State Things are back.

Not satisfied with an official state tartan and an official state fossil, a bill to designate a Nevada “state element” has been introduced.

Such designations were once limited to a seal, a slogan, a song, a flag, and a few other obvious choices. Then they proliferated, fueled in part by school classes that tried to get bills passed as a class project.

Nevada now has state colors, a state flower, state grass, state bird, state insect, state reptile, state animal, state fish, state fossil, state artifact, state metal, state precious gemstone, state SEMIprecious gemstone (I am not making these up), state soil, state rock, state tartan, state locomotives, state song, state march, and two state trees.

TWO state trees? you ask. Why? Well, therein lies a tale. Class lawmaking projects almost inevitably land on State Things for subjects. And one year, a class and its teacher arrived in Carson City to get a bill passed designating an official state tree, the Bristlecone Pine.

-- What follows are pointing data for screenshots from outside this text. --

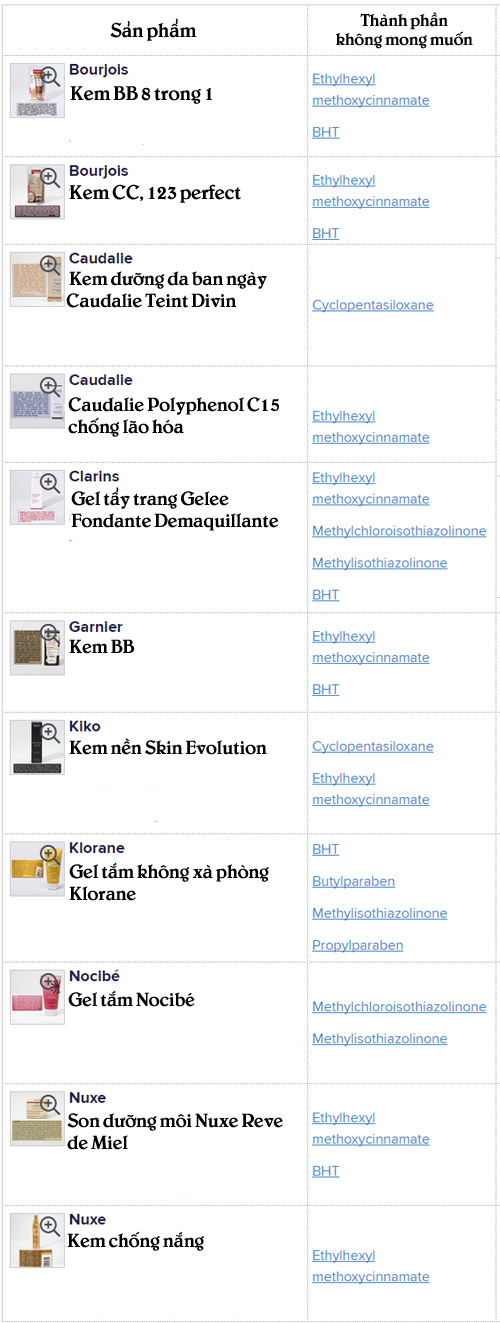Open Methylchloroisothiazolinone link in Nocibé row
The height and width of the screenshot is (1323, 500).
[399, 1007]
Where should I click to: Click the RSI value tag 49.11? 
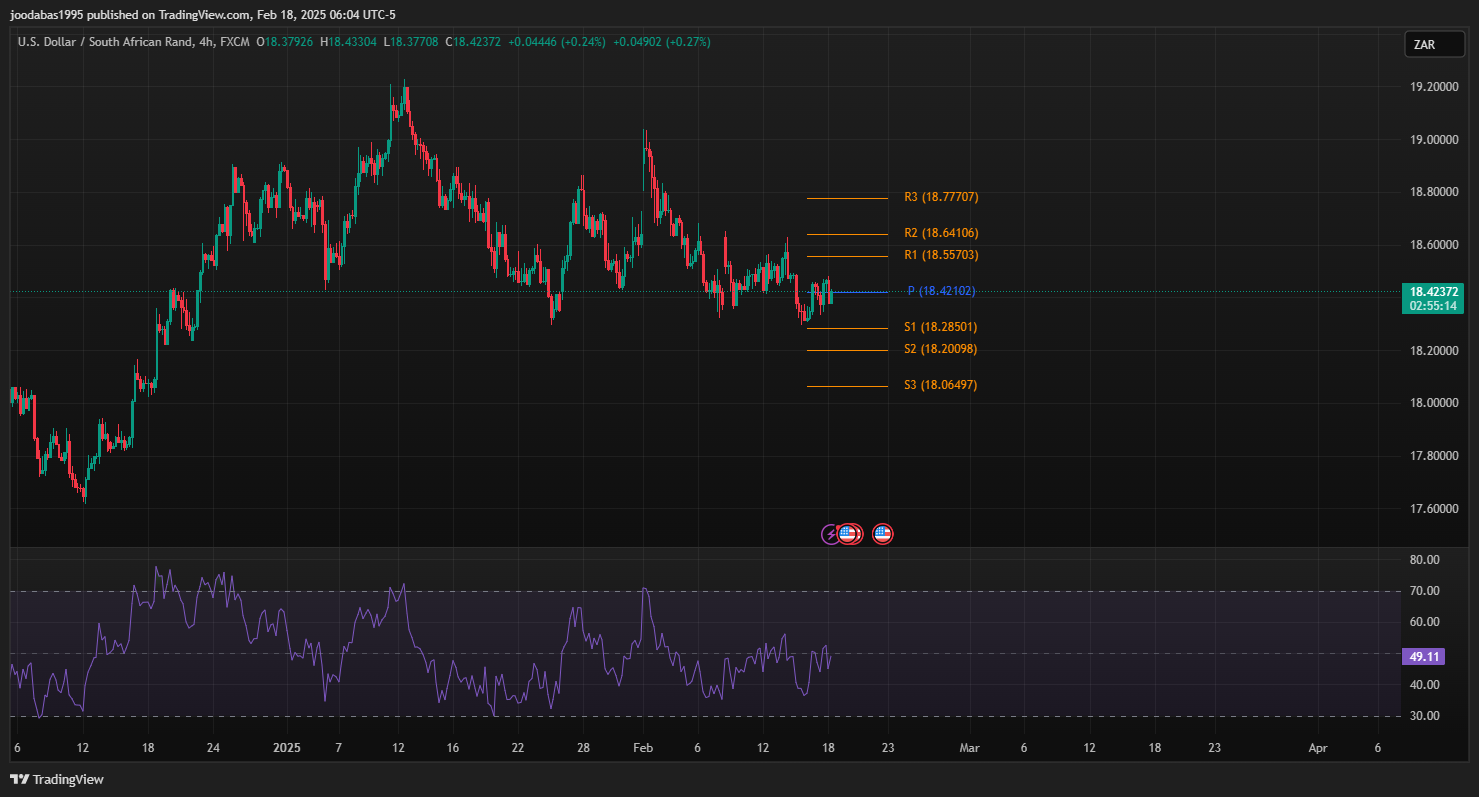point(1424,657)
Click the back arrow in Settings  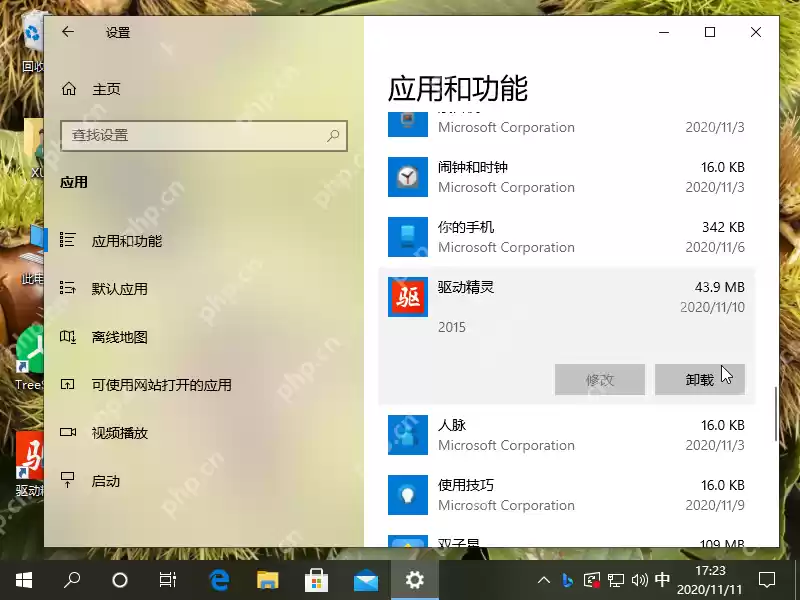coord(67,32)
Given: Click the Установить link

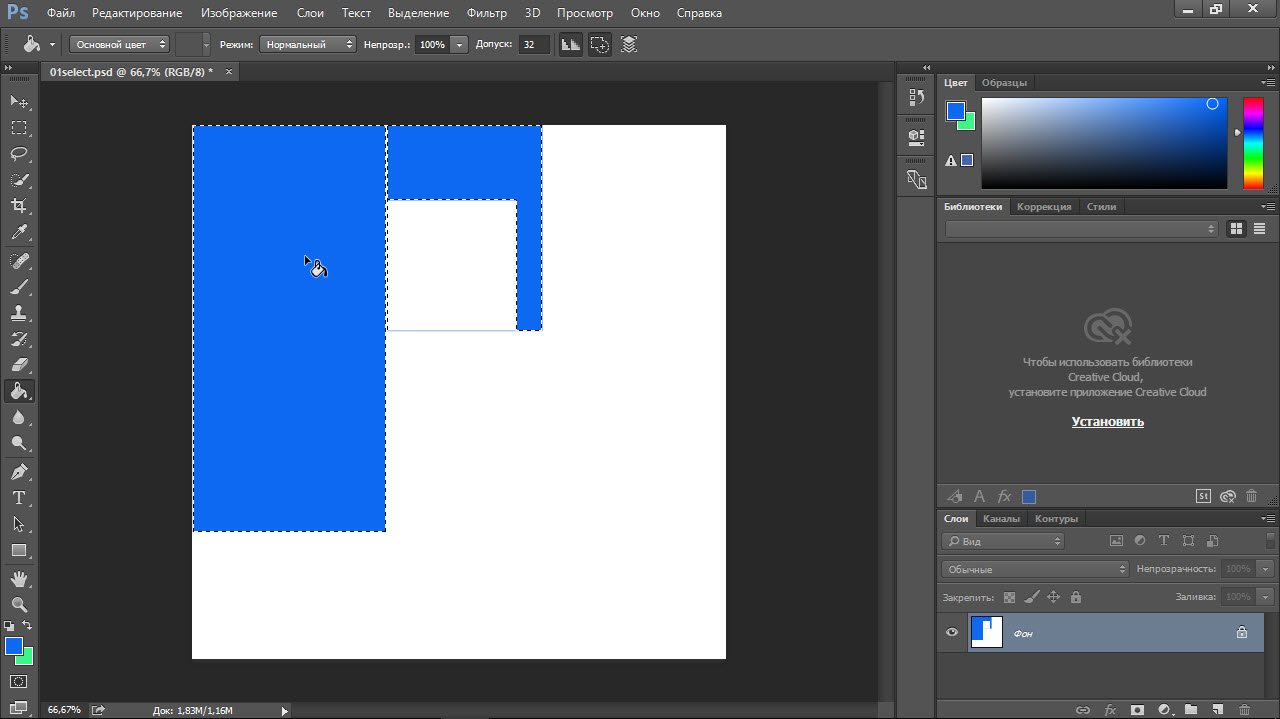Looking at the screenshot, I should [1107, 422].
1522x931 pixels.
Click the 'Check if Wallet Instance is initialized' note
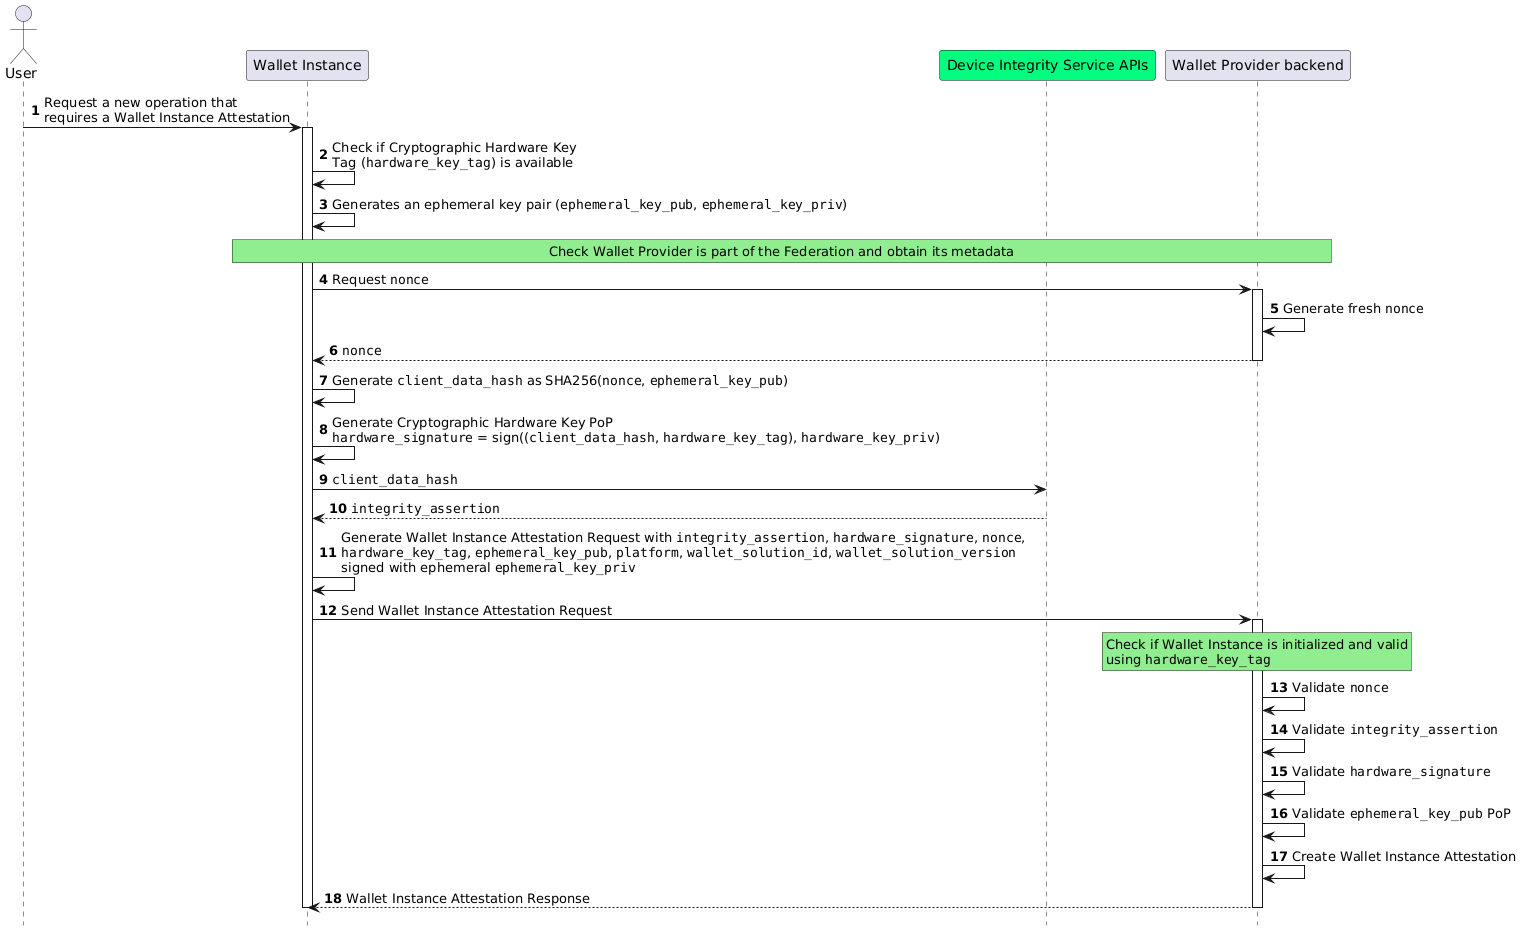(1256, 652)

This was an opportunity for lawmakers to teach the students and their teacher an excellent lesson. You see, the students and their teacher had neglected to do their homework. Nevada already HAD a state tree, the Pinon Pine. Losing is a part of the legislative process, and lawmakers could have sent the students a valuable message about the need to prepare, research, and compile information before lobbying. Instead, the lawmakers were too cowardly to offend future voters, and Nevada now has two state trees.

Something similar happened with music. Nevada has both a state song and a state march because legislators were reluctant to offend the march’s composer. And as it happens, the state song – “Home Means Nevada” – IS a march. The legislators could have learned this by looking at the sheet music for “Home Means Nevada.”Right there at the top, it reads, “Tempo di Marcia.”

Anyway, the state neon bill is supposedly a class project, though it seems to be more of an expression of the teacher’s interest. He runs something called the Nevada Neon Project and tried to get this bill passed once before.

No other state has an official element, though Connecticut processed a titanium bill in 2015.

During debate, the representative from Cobalt, Connecticut was heard from, and someone spoke up for barite, which is extensively mined in the state, as titanium is not. (Neon, distilled from the air, is not produced in Nevada.

Copper, in group 11 of the periodic table, is.) The titanium bill, though it did not pass, did give WTIC in Hartford the opportunity to run the headline, “Before hammering out budget, lawmakers debated periodic table of elements at 2 a.m.”

Dennis Myers is an award-winning journalist who has reported on Nevada’s capital, government and politics for several decades. He has also served as Nevada’s chief deputy secretary of state.